• TEXT SEGMENT:
+++
- DVD cover
- Genre: Horror
- Created by: Roy Skeggs
- Starring: various
- Theme music composer: Roger Webb
- Country of origin: United Kingdom
- No. of series: 1
- No. of episodes: 13

Production
- Producer: Hammer Film Productions/ITC Entertainment
- Running time: 54 mins (excluding commercials)

Original release
- Network: ITV
- Release: 13 September – 6 December 1980

= Hammer House of Horror =

1980 British horror television series

Hammer House of Horror is a British horror anthology television series produced in Britain in 1980. Created by Hammer Films in association with Cinema Arts International and ITC Entertainment, it consists of 13 50 minute episodes, originally aired on ITV.
+++
• GIVEN EXERCISE A:
In the Hammer House of Horror text, list every field label followed by a colon that appears above the "Production" heading.
• GIVEN EXERCISE B:
Write the next few sentences of the Hammer House of Horror text, picking up after its final sentence.
+++
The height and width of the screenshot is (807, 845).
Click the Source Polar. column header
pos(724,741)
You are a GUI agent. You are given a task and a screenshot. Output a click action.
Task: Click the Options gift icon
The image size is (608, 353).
+++
• TASK RESULT A:
Genre
Created by
Starring
Theme music composer
Country of origin
No. of series
No. of episodes

• TASK RESULT B:
Each self-contained episode features a different kind of horror. These vary from witches, werewolves and ghosts to devil-worship and voodoo, but also include non-supernatural horror themes such as cannibalism, confinement and serial killers. In 2003 Channel 4 placed Hammer House of Horror at No. 50 in its "100 Scariest Moments" show. The clip shown was the children's party scene in "The House That Bled to Death".

Episodes were directed by Alan Gibson, Peter Sasdy and Tom Clegg, among others, and the story editor was Anthony Read. Hammer regular Peter Cushing appears in his final Hammer production in episode 7, titled "The Silent Scream".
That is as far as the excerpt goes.